Turbulent skin-friction reduction by wavy surfaces

TL;DR

This study uses direct numerical simulations to demonstrate that wavy surfaces can reduce turbulent skin-friction drag by mimicking a Spatial Stokes Layer, with a maximum reduction of about 0.5%, depending on wave slope.

Contribution

It introduces a novel approach of using skewed wavy walls to emulate a Spatial Stokes Layer for turbulent drag reduction, providing detailed quantification and analysis.

Findings

Maximum overall drag reduction of about 0.5%.

Friction-drag reduction varies quadratically at small slopes and linearly at higher slopes.
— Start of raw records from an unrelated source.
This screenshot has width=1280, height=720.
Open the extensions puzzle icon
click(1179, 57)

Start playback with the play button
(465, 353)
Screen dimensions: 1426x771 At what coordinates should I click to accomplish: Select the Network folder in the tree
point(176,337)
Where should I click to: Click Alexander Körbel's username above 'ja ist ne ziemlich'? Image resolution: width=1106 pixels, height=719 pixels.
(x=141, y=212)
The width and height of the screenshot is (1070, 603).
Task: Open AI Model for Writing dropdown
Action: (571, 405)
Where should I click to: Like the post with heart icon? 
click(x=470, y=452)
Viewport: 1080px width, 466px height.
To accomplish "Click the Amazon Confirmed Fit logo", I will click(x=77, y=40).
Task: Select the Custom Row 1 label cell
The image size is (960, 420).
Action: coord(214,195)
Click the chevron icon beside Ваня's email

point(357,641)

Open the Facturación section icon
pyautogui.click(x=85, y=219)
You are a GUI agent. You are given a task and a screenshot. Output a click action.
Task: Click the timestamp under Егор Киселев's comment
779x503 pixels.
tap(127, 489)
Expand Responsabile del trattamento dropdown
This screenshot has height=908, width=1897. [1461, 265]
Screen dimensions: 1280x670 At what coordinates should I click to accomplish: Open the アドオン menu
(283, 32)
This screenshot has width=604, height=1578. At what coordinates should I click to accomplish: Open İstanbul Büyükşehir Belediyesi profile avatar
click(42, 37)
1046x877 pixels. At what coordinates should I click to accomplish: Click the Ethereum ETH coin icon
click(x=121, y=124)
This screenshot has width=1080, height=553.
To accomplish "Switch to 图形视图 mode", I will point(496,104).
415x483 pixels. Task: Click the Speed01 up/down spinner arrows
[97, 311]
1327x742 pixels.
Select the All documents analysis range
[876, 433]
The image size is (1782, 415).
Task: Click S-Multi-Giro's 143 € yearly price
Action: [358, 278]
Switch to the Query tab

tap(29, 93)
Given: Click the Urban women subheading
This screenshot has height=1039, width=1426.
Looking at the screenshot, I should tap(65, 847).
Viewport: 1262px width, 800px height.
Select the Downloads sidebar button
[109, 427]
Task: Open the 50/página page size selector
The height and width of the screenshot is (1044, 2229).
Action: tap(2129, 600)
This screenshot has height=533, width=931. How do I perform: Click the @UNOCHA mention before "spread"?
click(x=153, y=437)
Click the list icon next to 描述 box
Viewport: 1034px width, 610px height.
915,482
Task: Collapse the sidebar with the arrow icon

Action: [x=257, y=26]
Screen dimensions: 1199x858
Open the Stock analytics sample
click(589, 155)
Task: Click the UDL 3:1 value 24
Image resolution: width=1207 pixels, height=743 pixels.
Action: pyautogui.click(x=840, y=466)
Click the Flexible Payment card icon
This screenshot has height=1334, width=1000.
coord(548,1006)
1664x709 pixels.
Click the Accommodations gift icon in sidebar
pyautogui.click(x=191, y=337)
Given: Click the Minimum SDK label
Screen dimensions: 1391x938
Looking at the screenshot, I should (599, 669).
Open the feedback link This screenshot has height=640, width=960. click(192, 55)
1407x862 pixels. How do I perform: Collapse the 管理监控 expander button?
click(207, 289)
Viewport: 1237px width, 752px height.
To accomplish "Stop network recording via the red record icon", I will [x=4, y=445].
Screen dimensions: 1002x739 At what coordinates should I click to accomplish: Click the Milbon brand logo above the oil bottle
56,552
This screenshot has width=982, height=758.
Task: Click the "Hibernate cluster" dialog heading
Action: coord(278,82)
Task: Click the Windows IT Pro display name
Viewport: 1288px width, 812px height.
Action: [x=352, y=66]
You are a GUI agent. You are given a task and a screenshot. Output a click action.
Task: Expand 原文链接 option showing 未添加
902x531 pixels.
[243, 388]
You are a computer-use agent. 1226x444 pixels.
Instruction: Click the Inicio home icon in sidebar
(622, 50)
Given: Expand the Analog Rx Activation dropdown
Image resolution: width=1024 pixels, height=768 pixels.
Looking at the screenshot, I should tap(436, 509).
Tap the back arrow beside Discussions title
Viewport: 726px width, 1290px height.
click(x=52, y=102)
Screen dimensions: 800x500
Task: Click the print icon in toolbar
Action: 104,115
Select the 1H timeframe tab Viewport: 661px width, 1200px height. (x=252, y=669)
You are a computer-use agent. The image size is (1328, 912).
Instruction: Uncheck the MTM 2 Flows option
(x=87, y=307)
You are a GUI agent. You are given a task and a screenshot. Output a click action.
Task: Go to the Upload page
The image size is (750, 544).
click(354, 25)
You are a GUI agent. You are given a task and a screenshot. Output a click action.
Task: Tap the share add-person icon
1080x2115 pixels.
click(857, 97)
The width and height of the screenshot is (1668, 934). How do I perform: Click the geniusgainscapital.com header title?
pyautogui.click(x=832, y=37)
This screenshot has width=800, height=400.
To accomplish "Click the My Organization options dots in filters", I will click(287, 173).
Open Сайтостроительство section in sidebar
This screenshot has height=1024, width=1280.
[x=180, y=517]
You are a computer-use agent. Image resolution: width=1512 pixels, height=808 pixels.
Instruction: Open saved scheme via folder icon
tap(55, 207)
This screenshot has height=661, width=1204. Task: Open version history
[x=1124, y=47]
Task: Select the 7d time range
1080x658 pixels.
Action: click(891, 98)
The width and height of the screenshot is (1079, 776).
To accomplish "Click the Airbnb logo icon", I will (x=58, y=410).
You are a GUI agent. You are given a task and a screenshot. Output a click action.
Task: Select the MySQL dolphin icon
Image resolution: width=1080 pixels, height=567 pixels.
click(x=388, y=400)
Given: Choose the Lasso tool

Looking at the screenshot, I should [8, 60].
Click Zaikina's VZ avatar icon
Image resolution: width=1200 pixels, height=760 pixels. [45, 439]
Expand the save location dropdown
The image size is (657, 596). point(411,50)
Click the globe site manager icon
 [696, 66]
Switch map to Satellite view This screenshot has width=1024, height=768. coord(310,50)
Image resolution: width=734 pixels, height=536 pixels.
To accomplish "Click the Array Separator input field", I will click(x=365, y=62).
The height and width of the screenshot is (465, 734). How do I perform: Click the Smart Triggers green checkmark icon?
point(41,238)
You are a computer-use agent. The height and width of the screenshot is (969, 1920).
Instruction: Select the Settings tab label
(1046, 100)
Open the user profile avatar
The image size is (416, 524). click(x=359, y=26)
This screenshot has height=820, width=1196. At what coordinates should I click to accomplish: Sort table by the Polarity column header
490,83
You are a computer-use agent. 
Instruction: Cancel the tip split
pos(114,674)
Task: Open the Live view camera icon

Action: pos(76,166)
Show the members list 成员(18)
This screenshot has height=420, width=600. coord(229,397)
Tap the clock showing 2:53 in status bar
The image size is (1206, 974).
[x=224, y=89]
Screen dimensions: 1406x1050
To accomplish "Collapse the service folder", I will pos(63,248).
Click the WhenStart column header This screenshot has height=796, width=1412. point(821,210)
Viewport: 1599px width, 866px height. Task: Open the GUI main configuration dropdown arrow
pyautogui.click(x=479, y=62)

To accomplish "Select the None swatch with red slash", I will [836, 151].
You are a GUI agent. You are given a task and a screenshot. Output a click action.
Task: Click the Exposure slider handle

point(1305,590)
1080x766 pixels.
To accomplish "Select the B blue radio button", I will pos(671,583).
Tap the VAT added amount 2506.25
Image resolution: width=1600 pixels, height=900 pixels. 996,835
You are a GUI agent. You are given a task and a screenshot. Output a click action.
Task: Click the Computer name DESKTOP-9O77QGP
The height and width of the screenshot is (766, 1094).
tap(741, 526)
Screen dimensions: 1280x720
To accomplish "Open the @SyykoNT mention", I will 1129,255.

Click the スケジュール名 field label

Pressure-drag penalty increases quadratically with wave slope.

Abstract

Direct numerical simulations of fully-developed turbulent channel flows with wavy walls are undertaken. The wavy walls, skewed with respect to the mean flow direction, are introduced as a means of emulating a Spatial Stokes Layer (SSL) induced by in-plane wall motion. The transverse shear strain above the wavy wall is shown to be similar to that of a SSL, thereby affecting the turbulent flow, and leading to a reduction in the turbulent skin-friction drag. The pressure- and friction-drag levels are carefully quantified for various flow configurations, exhibiting a combined maximum overall-drag reduction of about 0.5%. The friction-drag reduction is shown to behave approximately quadratically for small wave slopes and then linearly for higher slopes, whilst the pressure-drag penalty increases quadratically. Unlike in the SSL case, there is a region of increased turbulence production over a portion of the wall, above the leeward side of the wave, thus giving rise to a local increase in dissipation. The transverse shear-strain layer is shown to be approximately Reynolds-number independent when the wave geometry is scaled in wall units.